** Data extracts follows **
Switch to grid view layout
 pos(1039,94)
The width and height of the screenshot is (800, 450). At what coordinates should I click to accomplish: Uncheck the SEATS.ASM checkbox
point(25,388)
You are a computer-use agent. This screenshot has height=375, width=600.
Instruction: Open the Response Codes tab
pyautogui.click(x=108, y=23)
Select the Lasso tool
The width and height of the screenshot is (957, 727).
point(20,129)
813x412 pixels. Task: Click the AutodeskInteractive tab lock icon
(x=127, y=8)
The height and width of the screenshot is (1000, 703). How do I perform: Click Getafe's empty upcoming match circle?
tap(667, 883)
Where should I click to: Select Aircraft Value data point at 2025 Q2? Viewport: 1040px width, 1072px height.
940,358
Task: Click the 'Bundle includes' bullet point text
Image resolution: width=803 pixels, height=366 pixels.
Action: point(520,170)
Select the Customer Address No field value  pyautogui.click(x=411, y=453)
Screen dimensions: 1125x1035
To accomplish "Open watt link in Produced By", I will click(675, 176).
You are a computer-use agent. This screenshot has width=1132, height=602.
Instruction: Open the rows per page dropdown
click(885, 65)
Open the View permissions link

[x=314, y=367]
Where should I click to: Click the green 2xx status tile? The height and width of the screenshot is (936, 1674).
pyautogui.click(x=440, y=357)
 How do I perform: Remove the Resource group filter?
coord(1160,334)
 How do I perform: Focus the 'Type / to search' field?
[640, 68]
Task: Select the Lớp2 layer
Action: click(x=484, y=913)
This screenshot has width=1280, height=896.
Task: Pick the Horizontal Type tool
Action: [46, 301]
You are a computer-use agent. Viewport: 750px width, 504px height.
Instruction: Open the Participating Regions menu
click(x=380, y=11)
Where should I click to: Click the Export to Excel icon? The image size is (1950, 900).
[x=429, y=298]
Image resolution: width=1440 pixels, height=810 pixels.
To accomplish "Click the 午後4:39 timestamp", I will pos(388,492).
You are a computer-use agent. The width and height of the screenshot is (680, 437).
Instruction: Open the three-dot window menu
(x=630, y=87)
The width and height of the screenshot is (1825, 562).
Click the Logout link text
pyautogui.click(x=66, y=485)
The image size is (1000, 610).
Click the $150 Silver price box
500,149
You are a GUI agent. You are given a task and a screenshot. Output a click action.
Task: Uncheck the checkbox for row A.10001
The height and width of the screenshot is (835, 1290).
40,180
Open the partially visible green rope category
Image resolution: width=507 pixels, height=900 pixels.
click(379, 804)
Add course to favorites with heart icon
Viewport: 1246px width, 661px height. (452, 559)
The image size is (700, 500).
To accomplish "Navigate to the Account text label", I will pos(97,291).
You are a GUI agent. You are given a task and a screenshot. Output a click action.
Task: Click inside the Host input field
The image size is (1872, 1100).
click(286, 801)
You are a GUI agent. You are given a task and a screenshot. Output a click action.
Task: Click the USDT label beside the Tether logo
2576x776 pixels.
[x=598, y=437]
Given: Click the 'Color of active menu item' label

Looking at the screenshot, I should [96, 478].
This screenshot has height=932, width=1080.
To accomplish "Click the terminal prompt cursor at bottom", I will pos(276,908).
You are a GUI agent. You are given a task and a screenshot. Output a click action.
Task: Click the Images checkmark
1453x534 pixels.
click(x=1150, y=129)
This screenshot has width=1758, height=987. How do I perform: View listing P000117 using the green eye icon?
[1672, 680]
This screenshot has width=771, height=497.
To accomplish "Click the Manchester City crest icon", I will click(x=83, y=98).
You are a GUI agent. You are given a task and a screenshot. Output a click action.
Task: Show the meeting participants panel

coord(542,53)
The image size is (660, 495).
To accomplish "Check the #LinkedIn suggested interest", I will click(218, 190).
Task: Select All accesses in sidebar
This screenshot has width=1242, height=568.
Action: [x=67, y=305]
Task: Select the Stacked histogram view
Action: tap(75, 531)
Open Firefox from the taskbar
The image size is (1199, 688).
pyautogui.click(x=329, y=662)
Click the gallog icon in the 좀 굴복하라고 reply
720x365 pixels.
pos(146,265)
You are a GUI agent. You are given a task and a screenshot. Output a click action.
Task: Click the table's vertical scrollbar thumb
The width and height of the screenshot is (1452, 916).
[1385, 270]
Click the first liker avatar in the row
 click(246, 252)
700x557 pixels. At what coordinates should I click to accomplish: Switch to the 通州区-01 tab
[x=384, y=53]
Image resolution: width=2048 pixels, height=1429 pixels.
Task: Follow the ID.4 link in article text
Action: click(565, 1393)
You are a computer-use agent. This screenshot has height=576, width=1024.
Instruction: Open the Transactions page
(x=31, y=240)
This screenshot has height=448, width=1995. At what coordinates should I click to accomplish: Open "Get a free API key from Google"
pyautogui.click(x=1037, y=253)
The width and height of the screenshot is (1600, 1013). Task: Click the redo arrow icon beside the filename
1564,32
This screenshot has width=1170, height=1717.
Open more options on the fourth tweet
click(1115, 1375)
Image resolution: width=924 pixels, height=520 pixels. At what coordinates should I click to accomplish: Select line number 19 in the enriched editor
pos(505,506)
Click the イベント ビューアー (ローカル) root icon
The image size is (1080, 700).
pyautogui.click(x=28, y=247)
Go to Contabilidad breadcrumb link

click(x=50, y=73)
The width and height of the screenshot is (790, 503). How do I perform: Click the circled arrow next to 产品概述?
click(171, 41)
** End of Data extracts **
**Exercise details**. Copy every line in the records above that contains the word "will".

**Answer to this exercise**.
To accomplish "Open watt link in Produced By", I will click(675, 176).
To accomplish "Click the 午後4:39 timestamp", I will pos(388,492).
To accomplish "Navigate to the Account text label", I will pos(97,291).
To accomplish "Click the terminal prompt cursor at bottom", I will pos(276,908).
To accomplish "Click the Manchester City crest icon", I will click(x=83, y=98).
To accomplish "Check the #LinkedIn suggested interest", I will click(218, 190).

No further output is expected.